User talk:GavinRobinson/Named entity subobjects

From MarineLives
Jump to: navigation, search

Some things don't look quite right in the query results but we'll see if it sorts itself out later.--GavinRobinson (talk) 14:14, July 17, 2016 (UTC)

Hi Gavin, I am just catching up with the work you have been doing.

General Principles


  • Fully agree as to the importance of Templates, and would add Forms to the mix.


  • Crucial thing about Forms is it keeps less experienced editors away from semantic markup of Properties


  • Forms can be used to restrict the choice of values for Properties to a controlled list


- For example, enforcing one consistent spelling of a London parish when entered as a birth or residential location



In-line mark-up of people vs. biographical pages of people


  • This is a big topic!


  • Firstly, in the short term we have a problem in implementing in-line markup in the transcription field of our Form-based pages. This is because of a design decision made when porting data from eight separate volume based Wikispot.org wikis into one integrated MarineLives wiki on our own server and managed by our own volunteer systems admin, Rowan Beentje. In the wikispot.org environment we had used square brackets and curly brackets [ and ] and { and } as symbols to denote specific things.

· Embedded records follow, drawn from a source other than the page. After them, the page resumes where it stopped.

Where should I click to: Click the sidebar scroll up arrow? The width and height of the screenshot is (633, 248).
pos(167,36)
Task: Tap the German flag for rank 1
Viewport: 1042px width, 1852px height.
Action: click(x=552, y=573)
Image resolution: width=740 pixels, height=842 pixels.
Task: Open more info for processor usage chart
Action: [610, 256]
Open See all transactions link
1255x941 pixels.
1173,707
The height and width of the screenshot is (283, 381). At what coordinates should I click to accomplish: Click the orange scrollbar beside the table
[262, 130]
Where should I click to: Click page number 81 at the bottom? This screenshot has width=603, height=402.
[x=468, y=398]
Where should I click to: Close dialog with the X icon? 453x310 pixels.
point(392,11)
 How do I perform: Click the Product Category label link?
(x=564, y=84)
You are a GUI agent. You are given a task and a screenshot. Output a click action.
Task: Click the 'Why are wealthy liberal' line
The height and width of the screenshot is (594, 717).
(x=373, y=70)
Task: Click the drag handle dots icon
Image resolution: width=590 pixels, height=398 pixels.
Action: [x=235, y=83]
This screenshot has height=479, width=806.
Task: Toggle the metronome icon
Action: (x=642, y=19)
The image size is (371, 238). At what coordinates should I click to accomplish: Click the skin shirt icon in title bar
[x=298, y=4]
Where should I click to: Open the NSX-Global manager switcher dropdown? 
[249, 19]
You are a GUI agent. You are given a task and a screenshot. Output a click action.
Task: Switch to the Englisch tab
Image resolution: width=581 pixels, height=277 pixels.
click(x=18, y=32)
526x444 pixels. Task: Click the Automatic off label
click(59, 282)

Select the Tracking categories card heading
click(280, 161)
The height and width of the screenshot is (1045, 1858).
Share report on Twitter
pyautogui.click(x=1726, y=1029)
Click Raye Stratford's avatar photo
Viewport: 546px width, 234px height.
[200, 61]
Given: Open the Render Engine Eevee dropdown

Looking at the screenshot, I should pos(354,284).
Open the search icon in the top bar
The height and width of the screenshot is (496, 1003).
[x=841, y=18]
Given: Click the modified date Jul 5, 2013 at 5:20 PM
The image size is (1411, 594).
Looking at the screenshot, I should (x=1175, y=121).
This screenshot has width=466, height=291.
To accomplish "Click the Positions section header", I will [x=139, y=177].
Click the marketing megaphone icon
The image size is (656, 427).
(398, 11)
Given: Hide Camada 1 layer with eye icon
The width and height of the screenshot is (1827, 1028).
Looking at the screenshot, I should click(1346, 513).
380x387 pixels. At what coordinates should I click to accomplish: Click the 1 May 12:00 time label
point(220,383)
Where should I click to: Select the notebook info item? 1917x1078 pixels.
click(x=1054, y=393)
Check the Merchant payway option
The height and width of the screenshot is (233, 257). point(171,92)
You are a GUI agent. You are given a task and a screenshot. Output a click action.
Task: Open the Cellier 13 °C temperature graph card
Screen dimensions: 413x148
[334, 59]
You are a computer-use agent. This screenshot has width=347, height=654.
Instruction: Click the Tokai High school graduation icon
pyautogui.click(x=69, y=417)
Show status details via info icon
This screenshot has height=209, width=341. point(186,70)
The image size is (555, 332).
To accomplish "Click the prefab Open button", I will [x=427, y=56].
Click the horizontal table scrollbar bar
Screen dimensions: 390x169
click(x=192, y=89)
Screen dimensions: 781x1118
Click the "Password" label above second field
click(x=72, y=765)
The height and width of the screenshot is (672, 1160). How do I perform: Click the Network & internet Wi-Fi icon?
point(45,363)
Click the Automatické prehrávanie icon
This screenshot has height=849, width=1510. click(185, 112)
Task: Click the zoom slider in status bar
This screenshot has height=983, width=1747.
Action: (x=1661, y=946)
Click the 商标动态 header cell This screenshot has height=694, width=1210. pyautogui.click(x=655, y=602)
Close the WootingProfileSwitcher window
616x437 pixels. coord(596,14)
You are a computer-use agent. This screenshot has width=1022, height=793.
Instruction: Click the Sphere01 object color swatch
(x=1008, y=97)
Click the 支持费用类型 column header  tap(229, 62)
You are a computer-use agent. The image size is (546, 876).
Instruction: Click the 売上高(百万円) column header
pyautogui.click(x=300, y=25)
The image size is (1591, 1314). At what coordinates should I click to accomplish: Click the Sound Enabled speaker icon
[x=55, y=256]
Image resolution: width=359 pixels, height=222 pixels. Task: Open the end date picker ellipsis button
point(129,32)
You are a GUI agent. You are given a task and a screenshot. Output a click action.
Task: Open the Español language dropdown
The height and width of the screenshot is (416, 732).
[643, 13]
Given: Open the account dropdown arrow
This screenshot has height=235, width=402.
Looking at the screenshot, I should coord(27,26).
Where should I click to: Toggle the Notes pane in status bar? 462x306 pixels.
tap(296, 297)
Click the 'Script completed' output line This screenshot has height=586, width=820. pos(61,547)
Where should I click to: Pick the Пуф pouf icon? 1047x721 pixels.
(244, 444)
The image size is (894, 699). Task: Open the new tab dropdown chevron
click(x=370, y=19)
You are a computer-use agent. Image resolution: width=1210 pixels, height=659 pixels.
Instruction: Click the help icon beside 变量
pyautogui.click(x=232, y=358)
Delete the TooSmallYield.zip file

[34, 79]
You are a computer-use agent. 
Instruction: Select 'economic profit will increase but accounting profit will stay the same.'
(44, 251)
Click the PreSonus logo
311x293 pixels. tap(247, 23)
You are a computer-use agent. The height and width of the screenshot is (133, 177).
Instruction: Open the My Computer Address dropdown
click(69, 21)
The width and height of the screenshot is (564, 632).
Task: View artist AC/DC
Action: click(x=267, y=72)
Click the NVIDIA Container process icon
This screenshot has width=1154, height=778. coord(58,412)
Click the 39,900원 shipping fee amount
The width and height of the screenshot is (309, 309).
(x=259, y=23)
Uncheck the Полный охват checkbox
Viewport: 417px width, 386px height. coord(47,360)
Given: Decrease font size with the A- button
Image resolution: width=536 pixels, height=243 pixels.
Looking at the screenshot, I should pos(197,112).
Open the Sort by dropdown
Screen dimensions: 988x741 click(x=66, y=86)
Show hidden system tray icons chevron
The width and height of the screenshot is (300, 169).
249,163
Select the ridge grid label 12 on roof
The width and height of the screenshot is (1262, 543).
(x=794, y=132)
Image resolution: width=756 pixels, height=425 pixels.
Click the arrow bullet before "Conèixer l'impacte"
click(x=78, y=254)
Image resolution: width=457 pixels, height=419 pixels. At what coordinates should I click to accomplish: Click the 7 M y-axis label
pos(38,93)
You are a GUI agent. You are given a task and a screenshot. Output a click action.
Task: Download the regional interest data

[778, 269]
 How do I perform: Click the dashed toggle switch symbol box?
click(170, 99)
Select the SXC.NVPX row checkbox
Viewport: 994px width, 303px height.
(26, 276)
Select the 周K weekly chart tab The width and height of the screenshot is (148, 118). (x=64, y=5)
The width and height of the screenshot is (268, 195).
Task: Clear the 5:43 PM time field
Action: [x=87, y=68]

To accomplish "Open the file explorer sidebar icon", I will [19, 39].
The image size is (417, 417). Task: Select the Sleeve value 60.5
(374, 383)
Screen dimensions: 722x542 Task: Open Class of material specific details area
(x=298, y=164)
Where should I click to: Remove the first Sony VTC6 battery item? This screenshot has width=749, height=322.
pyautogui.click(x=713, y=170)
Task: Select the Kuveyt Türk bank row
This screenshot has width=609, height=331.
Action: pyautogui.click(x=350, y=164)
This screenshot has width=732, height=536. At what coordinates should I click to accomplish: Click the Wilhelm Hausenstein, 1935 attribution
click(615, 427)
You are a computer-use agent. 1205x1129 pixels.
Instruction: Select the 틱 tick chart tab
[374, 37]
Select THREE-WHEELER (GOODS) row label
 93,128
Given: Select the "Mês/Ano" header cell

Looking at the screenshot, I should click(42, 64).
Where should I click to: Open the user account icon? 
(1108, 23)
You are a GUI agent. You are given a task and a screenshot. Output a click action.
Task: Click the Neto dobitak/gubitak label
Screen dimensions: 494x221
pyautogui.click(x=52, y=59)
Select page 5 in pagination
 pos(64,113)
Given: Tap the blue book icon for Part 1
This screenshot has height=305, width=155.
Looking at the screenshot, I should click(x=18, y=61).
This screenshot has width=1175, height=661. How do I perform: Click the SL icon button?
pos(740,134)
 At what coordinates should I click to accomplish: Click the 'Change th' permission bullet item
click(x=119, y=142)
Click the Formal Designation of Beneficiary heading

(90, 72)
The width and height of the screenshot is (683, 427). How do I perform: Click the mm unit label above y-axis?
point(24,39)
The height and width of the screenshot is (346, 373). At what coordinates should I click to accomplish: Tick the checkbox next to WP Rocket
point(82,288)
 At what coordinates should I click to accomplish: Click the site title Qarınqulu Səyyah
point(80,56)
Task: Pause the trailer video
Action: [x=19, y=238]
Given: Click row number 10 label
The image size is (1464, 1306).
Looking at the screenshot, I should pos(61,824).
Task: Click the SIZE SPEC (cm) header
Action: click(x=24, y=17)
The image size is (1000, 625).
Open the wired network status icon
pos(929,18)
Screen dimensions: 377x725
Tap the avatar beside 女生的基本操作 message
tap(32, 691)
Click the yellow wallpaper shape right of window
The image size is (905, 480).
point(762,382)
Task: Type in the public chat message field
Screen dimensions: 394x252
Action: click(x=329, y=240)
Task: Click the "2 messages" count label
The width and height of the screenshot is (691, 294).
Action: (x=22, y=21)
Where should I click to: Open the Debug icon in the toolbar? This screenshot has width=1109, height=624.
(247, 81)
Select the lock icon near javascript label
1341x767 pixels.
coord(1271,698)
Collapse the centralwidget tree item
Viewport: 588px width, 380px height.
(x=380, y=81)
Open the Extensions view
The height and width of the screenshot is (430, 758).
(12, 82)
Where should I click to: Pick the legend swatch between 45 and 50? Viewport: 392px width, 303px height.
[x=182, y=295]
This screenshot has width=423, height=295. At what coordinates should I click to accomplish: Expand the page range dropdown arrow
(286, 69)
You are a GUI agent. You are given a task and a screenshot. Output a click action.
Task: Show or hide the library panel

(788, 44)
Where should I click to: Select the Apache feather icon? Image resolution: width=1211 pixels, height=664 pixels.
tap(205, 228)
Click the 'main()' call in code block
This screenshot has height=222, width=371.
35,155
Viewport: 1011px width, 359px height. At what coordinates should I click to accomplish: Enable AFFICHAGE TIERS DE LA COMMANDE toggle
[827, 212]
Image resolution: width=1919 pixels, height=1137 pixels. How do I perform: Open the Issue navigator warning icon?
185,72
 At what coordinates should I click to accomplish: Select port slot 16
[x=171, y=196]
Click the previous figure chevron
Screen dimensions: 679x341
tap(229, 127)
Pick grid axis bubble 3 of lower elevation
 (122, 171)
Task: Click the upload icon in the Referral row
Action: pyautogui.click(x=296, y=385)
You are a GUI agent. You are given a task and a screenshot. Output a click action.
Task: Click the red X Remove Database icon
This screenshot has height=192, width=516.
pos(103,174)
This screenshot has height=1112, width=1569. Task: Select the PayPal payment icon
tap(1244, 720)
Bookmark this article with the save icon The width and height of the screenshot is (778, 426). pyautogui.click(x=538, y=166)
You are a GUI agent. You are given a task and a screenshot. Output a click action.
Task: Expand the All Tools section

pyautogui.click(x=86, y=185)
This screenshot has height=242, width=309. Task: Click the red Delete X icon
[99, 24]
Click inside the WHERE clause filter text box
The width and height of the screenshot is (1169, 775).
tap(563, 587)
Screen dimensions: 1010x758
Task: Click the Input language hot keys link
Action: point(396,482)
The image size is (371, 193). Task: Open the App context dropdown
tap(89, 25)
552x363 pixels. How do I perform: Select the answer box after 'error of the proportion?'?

Curly brackets were used to denote the name of a case as in:

Oliver Cromwell vs King}
Charles}

Square brackets were used to denote editorial comments related to layout, as in

[CENTRE HEADING]
[LH MARGIN]
[SIGNATURE, RH SIDE]

This existing markup got in the way of the parser function in SMW when we ported the data over, resulting in some pages with this markup only partially displaying. Consequently, Rowan wrote a special SMW module to turn the function of the square and curly brackets off in the Transcription field of our Form-based Pages and also in the portions of the pages which were conceived of for notes on People, Places, Ships, Miscellaneous and Sources (in passing, please note that these fields have only been used to a limited degree in annotating transcriptions and have been used inconsistently). They were not conceived of semantically - purely as text annotations.

It would be possible, however, to edit all the transcribed text (ca. 10,000 text pages) to eliminate the square and curly brackets or to put nowiki protection on them (I think this would be possible). In which case, we can talk seriously about in-line markup

  • The second big issue is the way that SMW works in associating properties with the underlying datastructure(s). Our datastructure currently follows the physical manuscript volumes, which are based on physical pages. Our page naming convention follows the naming of the physical pages. Where there is no foliation in the physical volumes, we have introduced artifical foliation, following the recto, verso, recto, verso pattern. This has the big advantage of enabling a transcriber and/or a reader and/or a researcher to move easily from image to text transcription. Each physical page contains 350-450 words, which is digestible. It also gives confidence to academics when using the material because they themselves can quickly get a sense of the accuracy of the transcription.


BUT, there is of course a second datastructure in the volumes, built around depositions (and cases). A case may have anything between one and fifteen depositions. Of course many cases have no depositions, becasue they were stopped before the deposition stage. You can follow the legal process in the Act Books. See for example HCA 3/46, which us the Act book for the years 1654-1656.

Thierry Daunois is working with me to explore what our choices are for semanticisation, and is arguing that we should restructure around depositions. This would be a very big change, with pros and cons.

The crucial point about in-line markup is that it is associated with the page on which it appears. So if the page is the electronic representation of a physical page that is one type of association; and if the page is the electronic representation of the deposition (anything between one third of a physical page and ten to twelve pages) that is another type of assocaiation.

If the inline semantic markup is being used simply to enhance search then the links to the "page" are not so important, e.g. show me the physical pages or the depositions in which there are Events of a certain type.

But if the searches seek to infer relationships between the in-line markup and the metadata around a deponent, then the choice of physical page or deposition page as a datastructure is very important.

I need to break off now, but will come back to the topic with some specifics Colin Greenstreet (talk) 19.06, July 26, 2016 (UTC)